> _Task goal_: A verbatim copy of every entry is required.

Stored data

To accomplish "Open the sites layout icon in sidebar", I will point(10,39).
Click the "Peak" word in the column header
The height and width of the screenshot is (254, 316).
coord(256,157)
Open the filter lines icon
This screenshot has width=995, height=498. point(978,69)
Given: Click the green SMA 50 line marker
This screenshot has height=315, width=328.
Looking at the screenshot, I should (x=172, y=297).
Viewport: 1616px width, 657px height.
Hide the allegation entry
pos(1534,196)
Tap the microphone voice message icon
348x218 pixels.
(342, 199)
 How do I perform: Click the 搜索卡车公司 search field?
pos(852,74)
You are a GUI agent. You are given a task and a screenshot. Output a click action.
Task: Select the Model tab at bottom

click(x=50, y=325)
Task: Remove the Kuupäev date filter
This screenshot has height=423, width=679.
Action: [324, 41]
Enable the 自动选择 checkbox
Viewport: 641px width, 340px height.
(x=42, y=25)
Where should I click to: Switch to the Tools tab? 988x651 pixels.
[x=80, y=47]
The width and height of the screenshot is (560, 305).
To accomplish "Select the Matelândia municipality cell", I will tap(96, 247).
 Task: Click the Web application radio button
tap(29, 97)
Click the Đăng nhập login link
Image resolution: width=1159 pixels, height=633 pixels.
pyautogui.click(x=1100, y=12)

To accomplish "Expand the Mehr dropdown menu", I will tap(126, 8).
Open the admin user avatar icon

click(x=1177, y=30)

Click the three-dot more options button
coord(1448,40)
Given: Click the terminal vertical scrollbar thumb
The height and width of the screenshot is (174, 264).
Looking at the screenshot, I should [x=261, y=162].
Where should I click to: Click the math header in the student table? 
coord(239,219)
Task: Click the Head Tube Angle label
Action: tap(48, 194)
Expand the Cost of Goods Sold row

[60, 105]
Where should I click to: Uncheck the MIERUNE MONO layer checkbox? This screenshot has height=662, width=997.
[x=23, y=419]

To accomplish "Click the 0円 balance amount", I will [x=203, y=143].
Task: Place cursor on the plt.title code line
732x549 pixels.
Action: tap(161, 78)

> _Solved exercise_:
To accomplish "Open the sites layout icon in sidebar", I will point(10,39).
Click the "Peak" word in the column header
The height and width of the screenshot is (254, 316).
coord(256,157)
Open the filter lines icon
This screenshot has width=995, height=498. point(978,69)
Given: Click the green SMA 50 line marker
This screenshot has height=315, width=328.
Looking at the screenshot, I should (x=172, y=297).
Viewport: 1616px width, 657px height.
Hide the allegation entry
pos(1534,196)
Tap the microphone voice message icon
348x218 pixels.
(342, 199)
 How do I perform: Click the 搜索卡车公司 search field?
pos(852,74)
You are a GUI agent. You are given a task and a screenshot. Output a click action.
Task: Select the Model tab at bottom

click(x=50, y=325)
Task: Remove the Kuupäev date filter
This screenshot has height=423, width=679.
Action: [324, 41]
Enable the 自动选择 checkbox
Viewport: 641px width, 340px height.
(x=42, y=25)
Where should I click to: Switch to the Tools tab? 988x651 pixels.
[x=80, y=47]
The width and height of the screenshot is (560, 305).
To accomplish "Select the Matelândia municipality cell", I will tap(96, 247).
 Task: Click the Web application radio button
tap(29, 97)
Click the Đăng nhập login link
Image resolution: width=1159 pixels, height=633 pixels.
pyautogui.click(x=1100, y=12)

To accomplish "Expand the Mehr dropdown menu", I will tap(126, 8).
Open the admin user avatar icon

click(x=1177, y=30)

Click the three-dot more options button
coord(1448,40)
Given: Click the terminal vertical scrollbar thumb
The height and width of the screenshot is (174, 264).
Looking at the screenshot, I should [x=261, y=162].
Where should I click to: Click the math header in the student table? 
coord(239,219)
Task: Click the Head Tube Angle label
Action: tap(48, 194)
Expand the Cost of Goods Sold row

[60, 105]
Where should I click to: Uncheck the MIERUNE MONO layer checkbox? This screenshot has height=662, width=997.
[x=23, y=419]

To accomplish "Click the 0円 balance amount", I will [x=203, y=143].
Task: Place cursor on the plt.title code line
732x549 pixels.
Action: tap(161, 78)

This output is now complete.